Underlying problems and forms of strabismus
Restrictive strabismus can include Monocular Elevation Deficiency (MED). MED is the trouble lifting the affected eye from any position of gaze with normal ductions (the movement of a single eye). The patient may struggle with one or more of six possible ductions.
Brown’s syndrome is a rare form of strabismus. Patients have difficulty in raising their eye. The disorder may exist at or before birth or may be acquired. Brown syndrome is caused by a problem with the superior oblique muscle. When the head is upright, the muscles and tendons that surround the eye restrict its movement.
According to Wikipedia, “Brown characterized the syndrome in many ways such as:
Limited elevation in the eye when head is straight up
Eyes point out in a straight up gaze (divergence in up gaze)
Widening of the eyelids in the affected eye on adduction
Head tilts backwards (compensatory chin elevation to avoid double vision)
Near normal elevation in abduction
He concluded that all of these features of Brown syndrome were due to the shortening or tightening of the anterior superior oblique tendon. “
Congenital Fibrosis of Extraocular Muscles (CFEOM) are eye movement disorders that result from the dysfunction of all or part of the third pair of cranial nerves. Individuals affected with CFEOM are typically born with an inability to move the eyes in certain directions and droopy eyelids. In addition, the eyes are usually fixed in an abnormal position.
Thyroid orbitopathy, an issue of orbital inflammation, is the most common cause of restrictive strabismus. Often a result of Grave’s Disease, patients will have vertical or horizontal double vision or both. The patient often has restriction involving most commonly the inferior and medial rectus muscles. Traditional muscle surgery releases the tight muscles.
Acquired third nerve palsy can be a partial or complete palsy, and is diagnosed depending on the affected area. Patients may have their eye positioned downward and outward, unable to move in all directions.

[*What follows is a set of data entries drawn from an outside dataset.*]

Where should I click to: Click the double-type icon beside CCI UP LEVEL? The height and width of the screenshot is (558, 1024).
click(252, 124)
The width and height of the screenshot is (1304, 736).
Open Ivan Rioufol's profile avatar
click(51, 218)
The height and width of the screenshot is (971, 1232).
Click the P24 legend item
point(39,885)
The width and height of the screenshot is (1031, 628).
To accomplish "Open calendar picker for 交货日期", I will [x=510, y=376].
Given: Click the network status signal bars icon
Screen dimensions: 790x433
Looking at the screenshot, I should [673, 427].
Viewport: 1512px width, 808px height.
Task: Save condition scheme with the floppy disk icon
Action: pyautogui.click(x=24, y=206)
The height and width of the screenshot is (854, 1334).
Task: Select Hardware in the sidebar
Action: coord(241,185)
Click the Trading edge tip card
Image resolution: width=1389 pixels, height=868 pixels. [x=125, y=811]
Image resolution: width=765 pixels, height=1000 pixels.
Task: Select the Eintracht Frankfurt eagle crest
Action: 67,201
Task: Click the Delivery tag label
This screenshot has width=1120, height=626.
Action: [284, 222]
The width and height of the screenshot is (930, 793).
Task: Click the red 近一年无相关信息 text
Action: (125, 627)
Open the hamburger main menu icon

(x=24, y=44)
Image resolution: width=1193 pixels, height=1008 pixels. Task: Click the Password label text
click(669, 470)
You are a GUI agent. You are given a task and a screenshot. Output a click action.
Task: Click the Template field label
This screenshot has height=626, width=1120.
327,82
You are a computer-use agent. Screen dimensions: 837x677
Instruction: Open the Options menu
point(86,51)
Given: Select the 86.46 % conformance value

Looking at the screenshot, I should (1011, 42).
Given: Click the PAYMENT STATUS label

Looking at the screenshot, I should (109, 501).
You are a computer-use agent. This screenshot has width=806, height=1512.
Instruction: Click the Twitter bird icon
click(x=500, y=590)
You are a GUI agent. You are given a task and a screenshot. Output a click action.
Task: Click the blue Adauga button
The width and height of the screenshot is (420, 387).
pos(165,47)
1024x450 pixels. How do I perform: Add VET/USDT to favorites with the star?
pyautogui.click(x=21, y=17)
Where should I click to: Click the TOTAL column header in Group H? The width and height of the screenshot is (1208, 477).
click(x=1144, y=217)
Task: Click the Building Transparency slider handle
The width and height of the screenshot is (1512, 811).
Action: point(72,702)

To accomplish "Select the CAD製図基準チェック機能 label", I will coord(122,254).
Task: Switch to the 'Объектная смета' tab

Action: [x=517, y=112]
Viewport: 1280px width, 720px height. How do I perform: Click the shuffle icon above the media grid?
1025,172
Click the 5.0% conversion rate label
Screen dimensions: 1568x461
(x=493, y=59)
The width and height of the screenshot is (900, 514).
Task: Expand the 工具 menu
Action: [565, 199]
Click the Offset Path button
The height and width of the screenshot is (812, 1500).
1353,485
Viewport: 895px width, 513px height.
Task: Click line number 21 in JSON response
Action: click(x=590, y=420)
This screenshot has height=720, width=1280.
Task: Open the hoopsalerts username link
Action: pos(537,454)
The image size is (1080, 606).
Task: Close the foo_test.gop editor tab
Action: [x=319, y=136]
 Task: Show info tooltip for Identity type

Duane syndrome, also called DRS, is a congenital and non-progressive type of strabismus. The restriction in movement is due to abnormal development of the sixth cranial nerve. Patients with this condition have difficulty in rotating one or both eyes outward (abduction) or inward (adduction). The eyelid position might also change when the patient tries to move their eyes. Duane syndrome is due to miswiring of nerves to the eye muscles. Surgery cannot address the problem of nerves that are miswired but can move muscles to compensate for the miswiring. While surgery cannot completely restore normal eye movement, it will help.
Treatment requires a careful analysis of the patient’s history. Eye position is the major goal of treatment of restrictive strabismus, avoiding muscle resection as possible. Drugs, botox, and surgery are all treatment options.
Amniotic Membrane Transplant for Restrictive Strabismus
Strube et al. (2011) used AMT in patients with restrictive strabismus that followed surgery such as for pterygium, retinal detachment, orbital floor fracture, etc. he seven developed post-operative scarring. They had failed additional standard surgery to remove the adhesions. The patients underwent another surgery using AMT. The surgeons removed restrictive adhesions and placed an amniotic membrane transplant. Strube measured the outcome based on ocular alignment, ductions, symptom relief, and resolution of diplopia. There was improvement of ocular motility in 6 of the 7 patients; 1 patient had recurrence of scarring with persistent diplopia (double vision).
The remaining 6 patients did not have any further scarring, and their eye movement remained stable during the follow-up period. The authors concluded that AMT may be a help in treating restrictive strabismus.